- _Record excerpts_:
-------

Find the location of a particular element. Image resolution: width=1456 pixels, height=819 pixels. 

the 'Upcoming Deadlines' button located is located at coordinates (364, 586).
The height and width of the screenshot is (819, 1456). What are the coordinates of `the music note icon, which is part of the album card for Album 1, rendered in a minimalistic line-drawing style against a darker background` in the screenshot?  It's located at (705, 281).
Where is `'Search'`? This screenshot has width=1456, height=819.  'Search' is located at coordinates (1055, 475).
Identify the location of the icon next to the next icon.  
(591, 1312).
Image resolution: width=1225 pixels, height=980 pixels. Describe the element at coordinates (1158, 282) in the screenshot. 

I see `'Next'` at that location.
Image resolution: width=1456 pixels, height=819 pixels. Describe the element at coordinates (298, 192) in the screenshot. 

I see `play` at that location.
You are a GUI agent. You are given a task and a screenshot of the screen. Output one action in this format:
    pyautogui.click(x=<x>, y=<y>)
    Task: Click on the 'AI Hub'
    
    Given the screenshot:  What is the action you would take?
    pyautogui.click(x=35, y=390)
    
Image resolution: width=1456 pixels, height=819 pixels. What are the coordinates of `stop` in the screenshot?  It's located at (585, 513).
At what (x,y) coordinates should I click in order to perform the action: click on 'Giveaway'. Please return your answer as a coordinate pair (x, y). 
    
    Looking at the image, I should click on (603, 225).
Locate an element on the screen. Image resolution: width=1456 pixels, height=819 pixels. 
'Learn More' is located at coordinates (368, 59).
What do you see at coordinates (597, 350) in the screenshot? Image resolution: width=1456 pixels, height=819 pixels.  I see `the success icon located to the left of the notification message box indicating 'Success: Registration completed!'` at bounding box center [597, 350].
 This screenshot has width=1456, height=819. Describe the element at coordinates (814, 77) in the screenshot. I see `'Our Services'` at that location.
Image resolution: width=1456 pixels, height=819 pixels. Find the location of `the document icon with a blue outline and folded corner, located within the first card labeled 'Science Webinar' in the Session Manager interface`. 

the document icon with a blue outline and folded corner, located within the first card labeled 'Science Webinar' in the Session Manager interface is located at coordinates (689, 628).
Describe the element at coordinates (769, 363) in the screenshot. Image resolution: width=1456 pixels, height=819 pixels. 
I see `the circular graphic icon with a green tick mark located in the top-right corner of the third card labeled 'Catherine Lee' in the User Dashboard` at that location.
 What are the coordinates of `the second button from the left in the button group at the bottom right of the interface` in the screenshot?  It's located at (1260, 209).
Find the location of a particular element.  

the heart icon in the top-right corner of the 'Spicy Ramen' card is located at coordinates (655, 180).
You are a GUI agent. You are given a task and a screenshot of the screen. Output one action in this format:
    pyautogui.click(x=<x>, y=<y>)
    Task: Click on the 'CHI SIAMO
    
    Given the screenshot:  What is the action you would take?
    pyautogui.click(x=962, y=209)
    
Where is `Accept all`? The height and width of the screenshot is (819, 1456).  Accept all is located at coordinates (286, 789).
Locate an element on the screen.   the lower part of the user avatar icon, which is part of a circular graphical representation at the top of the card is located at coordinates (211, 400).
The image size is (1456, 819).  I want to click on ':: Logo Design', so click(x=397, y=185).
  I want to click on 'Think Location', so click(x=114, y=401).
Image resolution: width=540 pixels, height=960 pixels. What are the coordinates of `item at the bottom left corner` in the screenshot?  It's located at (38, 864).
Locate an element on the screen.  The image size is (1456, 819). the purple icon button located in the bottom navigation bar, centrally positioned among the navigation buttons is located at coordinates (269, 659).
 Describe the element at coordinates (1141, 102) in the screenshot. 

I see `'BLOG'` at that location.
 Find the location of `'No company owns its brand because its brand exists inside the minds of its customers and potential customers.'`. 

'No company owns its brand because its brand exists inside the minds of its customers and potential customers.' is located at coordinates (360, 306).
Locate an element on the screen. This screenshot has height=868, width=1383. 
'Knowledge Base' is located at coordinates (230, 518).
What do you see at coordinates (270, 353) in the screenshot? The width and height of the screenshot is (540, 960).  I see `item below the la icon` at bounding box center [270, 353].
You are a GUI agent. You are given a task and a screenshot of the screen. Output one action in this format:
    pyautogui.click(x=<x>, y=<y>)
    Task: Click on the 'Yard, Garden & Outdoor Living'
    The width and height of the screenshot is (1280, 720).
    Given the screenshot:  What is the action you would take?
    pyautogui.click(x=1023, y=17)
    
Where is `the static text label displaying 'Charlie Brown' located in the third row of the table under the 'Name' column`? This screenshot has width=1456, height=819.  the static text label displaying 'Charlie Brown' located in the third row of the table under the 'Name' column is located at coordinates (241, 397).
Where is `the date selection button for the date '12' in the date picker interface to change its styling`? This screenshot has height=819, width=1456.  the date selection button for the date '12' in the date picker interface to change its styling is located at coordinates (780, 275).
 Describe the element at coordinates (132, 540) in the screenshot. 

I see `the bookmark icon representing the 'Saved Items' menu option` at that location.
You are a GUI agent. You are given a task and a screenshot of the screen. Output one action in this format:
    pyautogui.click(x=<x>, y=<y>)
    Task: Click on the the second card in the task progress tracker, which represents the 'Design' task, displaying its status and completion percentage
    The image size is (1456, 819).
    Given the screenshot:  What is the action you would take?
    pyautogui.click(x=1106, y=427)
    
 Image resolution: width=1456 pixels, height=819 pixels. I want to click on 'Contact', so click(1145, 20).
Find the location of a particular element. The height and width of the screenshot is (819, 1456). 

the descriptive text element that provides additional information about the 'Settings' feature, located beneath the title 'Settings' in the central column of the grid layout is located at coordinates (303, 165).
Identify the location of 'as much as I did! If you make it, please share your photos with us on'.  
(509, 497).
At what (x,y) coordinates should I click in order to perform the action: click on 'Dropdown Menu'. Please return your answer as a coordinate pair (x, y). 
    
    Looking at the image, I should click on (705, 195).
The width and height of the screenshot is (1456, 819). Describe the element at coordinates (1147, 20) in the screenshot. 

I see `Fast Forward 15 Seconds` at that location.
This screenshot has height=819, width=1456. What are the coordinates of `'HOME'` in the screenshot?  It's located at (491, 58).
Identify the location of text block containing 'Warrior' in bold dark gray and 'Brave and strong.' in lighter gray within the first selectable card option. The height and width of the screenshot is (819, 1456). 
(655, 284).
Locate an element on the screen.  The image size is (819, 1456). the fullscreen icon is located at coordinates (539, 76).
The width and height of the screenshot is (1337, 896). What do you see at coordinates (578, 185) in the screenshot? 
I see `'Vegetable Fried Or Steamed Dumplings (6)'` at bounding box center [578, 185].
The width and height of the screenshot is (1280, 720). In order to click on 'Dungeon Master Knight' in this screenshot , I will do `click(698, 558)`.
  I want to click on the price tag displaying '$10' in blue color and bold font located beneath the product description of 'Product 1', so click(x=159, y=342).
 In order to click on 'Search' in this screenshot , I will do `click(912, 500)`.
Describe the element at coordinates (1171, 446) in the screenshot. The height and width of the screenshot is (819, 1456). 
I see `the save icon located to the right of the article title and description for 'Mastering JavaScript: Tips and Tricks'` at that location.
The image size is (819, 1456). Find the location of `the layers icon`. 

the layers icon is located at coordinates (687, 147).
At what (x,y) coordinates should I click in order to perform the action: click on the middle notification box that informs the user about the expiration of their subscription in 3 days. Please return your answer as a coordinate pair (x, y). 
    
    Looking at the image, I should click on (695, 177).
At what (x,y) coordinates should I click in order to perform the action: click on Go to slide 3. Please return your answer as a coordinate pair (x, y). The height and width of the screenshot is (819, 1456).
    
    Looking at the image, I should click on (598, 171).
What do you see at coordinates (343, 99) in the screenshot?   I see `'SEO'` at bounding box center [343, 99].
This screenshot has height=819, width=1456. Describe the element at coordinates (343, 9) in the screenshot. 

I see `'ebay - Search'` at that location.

-------

- _The problem_: Update every one of the entries above by replacing "coordinate pair" with "coordinate tuple", and leave all other text unchanged.

- _Solution below_:
Find the location of a particular element. Image resolution: width=1456 pixels, height=819 pixels. 

the 'Upcoming Deadlines' button located is located at coordinates (364, 586).
The height and width of the screenshot is (819, 1456). What are the coordinates of `the music note icon, which is part of the album card for Album 1, rendered in a minimalistic line-drawing style against a darker background` in the screenshot?  It's located at (705, 281).
Where is `'Search'`? This screenshot has width=1456, height=819.  'Search' is located at coordinates (1055, 475).
Identify the location of the icon next to the next icon.  
(591, 1312).
Image resolution: width=1225 pixels, height=980 pixels. Describe the element at coordinates (1158, 282) in the screenshot. 

I see `'Next'` at that location.
Image resolution: width=1456 pixels, height=819 pixels. Describe the element at coordinates (298, 192) in the screenshot. 

I see `play` at that location.
You are a GUI agent. You are given a task and a screenshot of the screen. Output one action in this format:
    pyautogui.click(x=<x>, y=<y>)
    Task: Click on the 'AI Hub'
    
    Given the screenshot:  What is the action you would take?
    pyautogui.click(x=35, y=390)
    
Image resolution: width=1456 pixels, height=819 pixels. What are the coordinates of `stop` in the screenshot?  It's located at (585, 513).
At what (x,y) coordinates should I click in order to perform the action: click on 'Giveaway'. Please return your answer as a coordinate tuple (x, y). 
    
    Looking at the image, I should click on (603, 225).
Locate an element on the screen. Image resolution: width=1456 pixels, height=819 pixels. 
'Learn More' is located at coordinates (368, 59).
What do you see at coordinates (597, 350) in the screenshot? Image resolution: width=1456 pixels, height=819 pixels.  I see `the success icon located to the left of the notification message box indicating 'Success: Registration completed!'` at bounding box center [597, 350].
 This screenshot has width=1456, height=819. Describe the element at coordinates (814, 77) in the screenshot. I see `'Our Services'` at that location.
Image resolution: width=1456 pixels, height=819 pixels. Find the location of `the document icon with a blue outline and folded corner, located within the first card labeled 'Science Webinar' in the Session Manager interface`. 

the document icon with a blue outline and folded corner, located within the first card labeled 'Science Webinar' in the Session Manager interface is located at coordinates (689, 628).
Describe the element at coordinates (769, 363) in the screenshot. Image resolution: width=1456 pixels, height=819 pixels. 
I see `the circular graphic icon with a green tick mark located in the top-right corner of the third card labeled 'Catherine Lee' in the User Dashboard` at that location.
 What are the coordinates of `the second button from the left in the button group at the bottom right of the interface` in the screenshot?  It's located at (1260, 209).
Find the location of a particular element.  

the heart icon in the top-right corner of the 'Spicy Ramen' card is located at coordinates (655, 180).
You are a GUI agent. You are given a task and a screenshot of the screen. Output one action in this format:
    pyautogui.click(x=<x>, y=<y>)
    Task: Click on the 'CHI SIAMO
    
    Given the screenshot:  What is the action you would take?
    pyautogui.click(x=962, y=209)
    
Where is `Accept all`? The height and width of the screenshot is (819, 1456).  Accept all is located at coordinates (286, 789).
Locate an element on the screen.   the lower part of the user avatar icon, which is part of a circular graphical representation at the top of the card is located at coordinates (211, 400).
The image size is (1456, 819).  I want to click on ':: Logo Design', so click(x=397, y=185).
  I want to click on 'Think Location', so click(x=114, y=401).
Image resolution: width=540 pixels, height=960 pixels. What are the coordinates of `item at the bottom left corner` in the screenshot?  It's located at (38, 864).
Locate an element on the screen.  The image size is (1456, 819). the purple icon button located in the bottom navigation bar, centrally positioned among the navigation buttons is located at coordinates (269, 659).
 Describe the element at coordinates (1141, 102) in the screenshot. 

I see `'BLOG'` at that location.
 Find the location of `'No company owns its brand because its brand exists inside the minds of its customers and potential customers.'`. 

'No company owns its brand because its brand exists inside the minds of its customers and potential customers.' is located at coordinates (360, 306).
Locate an element on the screen. This screenshot has height=868, width=1383. 
'Knowledge Base' is located at coordinates (230, 518).
What do you see at coordinates (270, 353) in the screenshot? The width and height of the screenshot is (540, 960).  I see `item below the la icon` at bounding box center [270, 353].
You are a GUI agent. You are given a task and a screenshot of the screen. Output one action in this format:
    pyautogui.click(x=<x>, y=<y>)
    Task: Click on the 'Yard, Garden & Outdoor Living'
    The width and height of the screenshot is (1280, 720).
    Given the screenshot:  What is the action you would take?
    pyautogui.click(x=1023, y=17)
    
Where is `the static text label displaying 'Charlie Brown' located in the third row of the table under the 'Name' column`? This screenshot has width=1456, height=819.  the static text label displaying 'Charlie Brown' located in the third row of the table under the 'Name' column is located at coordinates (241, 397).
Where is `the date selection button for the date '12' in the date picker interface to change its styling`? This screenshot has height=819, width=1456.  the date selection button for the date '12' in the date picker interface to change its styling is located at coordinates (780, 275).
 Describe the element at coordinates (132, 540) in the screenshot. 

I see `the bookmark icon representing the 'Saved Items' menu option` at that location.
You are a GUI agent. You are given a task and a screenshot of the screen. Output one action in this format:
    pyautogui.click(x=<x>, y=<y>)
    Task: Click on the the second card in the task progress tracker, which represents the 'Design' task, displaying its status and completion percentage
    The image size is (1456, 819).
    Given the screenshot:  What is the action you would take?
    pyautogui.click(x=1106, y=427)
    
 Image resolution: width=1456 pixels, height=819 pixels. I want to click on 'Contact', so click(1145, 20).
Find the location of a particular element. The height and width of the screenshot is (819, 1456). 

the descriptive text element that provides additional information about the 'Settings' feature, located beneath the title 'Settings' in the central column of the grid layout is located at coordinates (303, 165).
Identify the location of 'as much as I did! If you make it, please share your photos with us on'.  
(509, 497).
At what (x,y) coordinates should I click in order to perform the action: click on 'Dropdown Menu'. Please return your answer as a coordinate tuple (x, y). 
    
    Looking at the image, I should click on (705, 195).
The width and height of the screenshot is (1456, 819). Describe the element at coordinates (1147, 20) in the screenshot. 

I see `Fast Forward 15 Seconds` at that location.
This screenshot has height=819, width=1456. What are the coordinates of `'HOME'` in the screenshot?  It's located at (491, 58).
Identify the location of text block containing 'Warrior' in bold dark gray and 'Brave and strong.' in lighter gray within the first selectable card option. The height and width of the screenshot is (819, 1456). 
(655, 284).
Locate an element on the screen.  The image size is (819, 1456). the fullscreen icon is located at coordinates (539, 76).
The width and height of the screenshot is (1337, 896). What do you see at coordinates (578, 185) in the screenshot? 
I see `'Vegetable Fried Or Steamed Dumplings (6)'` at bounding box center [578, 185].
The width and height of the screenshot is (1280, 720). In order to click on 'Dungeon Master Knight' in this screenshot , I will do `click(698, 558)`.
  I want to click on the price tag displaying '$10' in blue color and bold font located beneath the product description of 'Product 1', so click(x=159, y=342).
 In order to click on 'Search' in this screenshot , I will do `click(912, 500)`.
Describe the element at coordinates (1171, 446) in the screenshot. The height and width of the screenshot is (819, 1456). 
I see `the save icon located to the right of the article title and description for 'Mastering JavaScript: Tips and Tricks'` at that location.
The image size is (819, 1456). Find the location of `the layers icon`. 

the layers icon is located at coordinates (687, 147).
At what (x,y) coordinates should I click in order to perform the action: click on the middle notification box that informs the user about the expiration of their subscription in 3 days. Please return your answer as a coordinate tuple (x, y). 
    
    Looking at the image, I should click on (695, 177).
At what (x,y) coordinates should I click in order to perform the action: click on Go to slide 3. Please return your answer as a coordinate tuple (x, y). The height and width of the screenshot is (819, 1456).
    
    Looking at the image, I should click on (598, 171).
What do you see at coordinates (343, 99) in the screenshot?   I see `'SEO'` at bounding box center [343, 99].
This screenshot has height=819, width=1456. Describe the element at coordinates (343, 9) in the screenshot. 

I see `'ebay - Search'` at that location.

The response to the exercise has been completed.